Hydrocephalus Awareness Month Resolution Introduced in Congress

The bipartisan resolution was introduced by Congressmen Chris Smith and Lloyd Doggett

Today, Representatives Chris Smith (R-NJ) and Lloyd Doggett (D-TX) joined forces to introduce H. Res. 605, a bipartisan resolution supporting Hydrocephalus Awareness Month. As co-chairs of the Congressional Hydrocephalus Caucus, Doggett and Smith are leading efforts to raise awareness of the condition on Capitol Hill.

H. Res. 605 points to the many challenges this condition poses for patients, their families, and the country as a whole. Among other things, the resolution references the following facts: over one-million Americans live with the condition; one in 770 babies develop hydrocephalus; up to two-thirds of service members with traumatic brain injuries develop hydrocephalus; and, the only treatment for the condition is brain surgery.
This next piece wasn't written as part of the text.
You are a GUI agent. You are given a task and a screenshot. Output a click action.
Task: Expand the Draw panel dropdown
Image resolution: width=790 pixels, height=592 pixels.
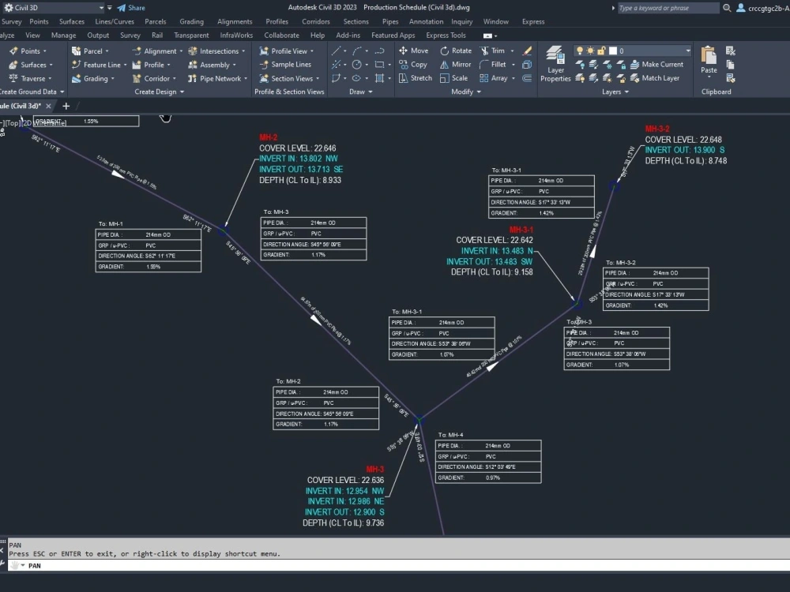tap(372, 92)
In introducing H. Res. 605, Representatives Doggett and Smith have made clear their willingness to ensure policymakers and their staff understand the condition and to support ongoing efforts to research to prevent, detect, and treat hydrocephalus.

“In support of the over one million people living with hydrocephalus in the U.S., we are deeply grateful to Representatives Doggett and Smith for their support of Hydrocephalus Awareness Month. Their leadership both in introducing this resolution and in serving as co-chairs of the Congressional Hydrocephalus Caucus demonstrate their commitment to raising awareness about this condition in Washington DC and beyond. We at the Hydrocephalus Association appreciate their willingness to embrace the needs of patients and families around the country as we seek to find better treatments and possibly a cure. They are essential partners in these efforts.”
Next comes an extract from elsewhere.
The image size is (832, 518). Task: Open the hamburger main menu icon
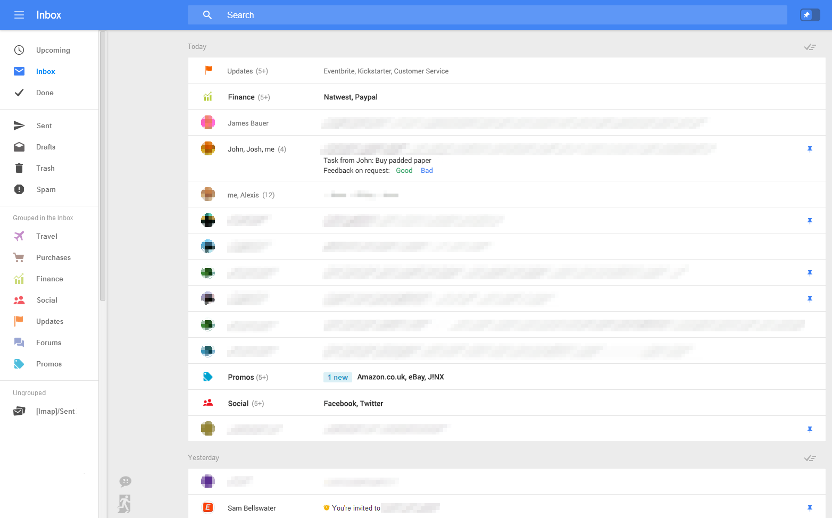click(x=19, y=15)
Anyone can develop hydrocephalus, an abnormal accumulation of cerebrospinal fluid in the brain, at any time. This can include premature babies, active duty service members, veterans, and seniors. Individuals can also be born with it, develop it as part of the aging process, or acquire it as a result of infections, brain tumors or traumatic brain injuries, among other causes. Unfortunately, the overall population affected by hydrocephalus is growing, but the public and many policymakers are still unaware of the condition and the needs of those it affects. The Congressional Hydrocephalus Caucus will work toward increasing understanding of the condition, as well as to develop policy solutions designed to improve quality of life for those impacted by the condition.